━━ Source document

Citation: 2005 FC 1704

OTTAWA, Ontario, this 16th day of December, 2005

PRESENT:    THE HONOURABLE PAUL U.C. ROULEAU

BETWEEN:

BEENA CHRISTOPHER

Applicant

and

THE MINISTER OF CITIZENSHIP AND IMMIGRATION

Respondent

REASONS FOR JUDGMENT AND JUDGMENT

[1]                 This is an application for judicial review of a decision by the Refugee Protection Division of the Immigration and Refugee Board (the "Board") dated December 20, 2004, in which the Board found that the applicant was not a Convention refugee or a person in need of protection under sections 96 and 97 of the Immigration and Refugee Protection Act, 2001 S.C. c. 27 (the IRPA). The Board found that the applicant, Beena Christopher, lacked credibility. The Board also noted that the applicant has failed to disprove the presumption of state protection in Pakistan and further found that the applicant has a valid Internal Flight Alternative ("IFA") in Karachi or Youngsonabad.

[2]                 The applicant, Beena Christopher, is a 44 year old citizen of Pakistan. The applicant claims refugee protection on religious grounds, as she is a Christian Evangelist who fears persecution in the form of risk to life or risk of cruel and unusual treatment or punishment, if she were to return to Pakistan.

━━━━
━━ Data excerpts

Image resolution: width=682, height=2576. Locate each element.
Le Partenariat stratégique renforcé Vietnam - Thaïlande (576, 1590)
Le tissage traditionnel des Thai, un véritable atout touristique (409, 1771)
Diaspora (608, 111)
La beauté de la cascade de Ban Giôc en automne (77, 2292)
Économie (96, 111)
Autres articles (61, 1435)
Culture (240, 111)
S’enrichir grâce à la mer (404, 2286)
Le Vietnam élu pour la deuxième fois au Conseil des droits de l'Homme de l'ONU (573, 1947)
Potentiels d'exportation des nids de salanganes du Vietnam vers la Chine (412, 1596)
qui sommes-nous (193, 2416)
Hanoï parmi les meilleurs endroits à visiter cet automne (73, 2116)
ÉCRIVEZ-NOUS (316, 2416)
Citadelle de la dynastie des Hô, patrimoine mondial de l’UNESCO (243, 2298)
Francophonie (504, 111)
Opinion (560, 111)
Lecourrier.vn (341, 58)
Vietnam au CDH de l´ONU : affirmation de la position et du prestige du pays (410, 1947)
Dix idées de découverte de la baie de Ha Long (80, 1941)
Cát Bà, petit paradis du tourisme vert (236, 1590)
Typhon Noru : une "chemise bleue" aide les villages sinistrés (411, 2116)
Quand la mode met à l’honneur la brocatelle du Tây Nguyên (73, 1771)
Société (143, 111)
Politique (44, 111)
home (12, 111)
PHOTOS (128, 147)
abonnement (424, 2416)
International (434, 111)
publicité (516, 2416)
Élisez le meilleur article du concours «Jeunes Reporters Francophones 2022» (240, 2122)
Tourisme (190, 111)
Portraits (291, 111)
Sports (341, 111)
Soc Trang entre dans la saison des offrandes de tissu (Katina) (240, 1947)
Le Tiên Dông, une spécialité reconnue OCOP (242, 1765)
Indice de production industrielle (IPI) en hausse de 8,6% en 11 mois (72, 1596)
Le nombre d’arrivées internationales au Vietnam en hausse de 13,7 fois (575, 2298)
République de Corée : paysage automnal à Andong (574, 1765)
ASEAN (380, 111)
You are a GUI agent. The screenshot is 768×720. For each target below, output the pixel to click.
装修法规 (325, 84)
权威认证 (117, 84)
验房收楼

━━━━

Jobs:
- 1) Write out the passage of the judgment that begins with the words containing "[2]                 The applicant, Beena" and ends with "return to Pakistan.".
- 2) According to the judgment, why does Beena Christopher claim refugee protection?
- 3) On what date did the Refugee Protection Division issue the decision under review in the judgment?
The items have no connection to the judgment.

Solution list:
- 1)
[2]                 The applicant, Beena Christopher, is a 44 year old citizen of Pakistan. The applicant claims refugee protection on religious grounds, as she is a Christian Evangelist who fears persecution in the form of risk to life or risk of cruel and unusual treatment or punishment, if she were to return to Pakistan.

- 2) She claims protection on religious grounds. As a Christian Evangelist, she fears persecution if she returns to Pakistan, in the form of risk to life or risk of cruel and unusual treatment or punishment.

- 3) December 20, 2004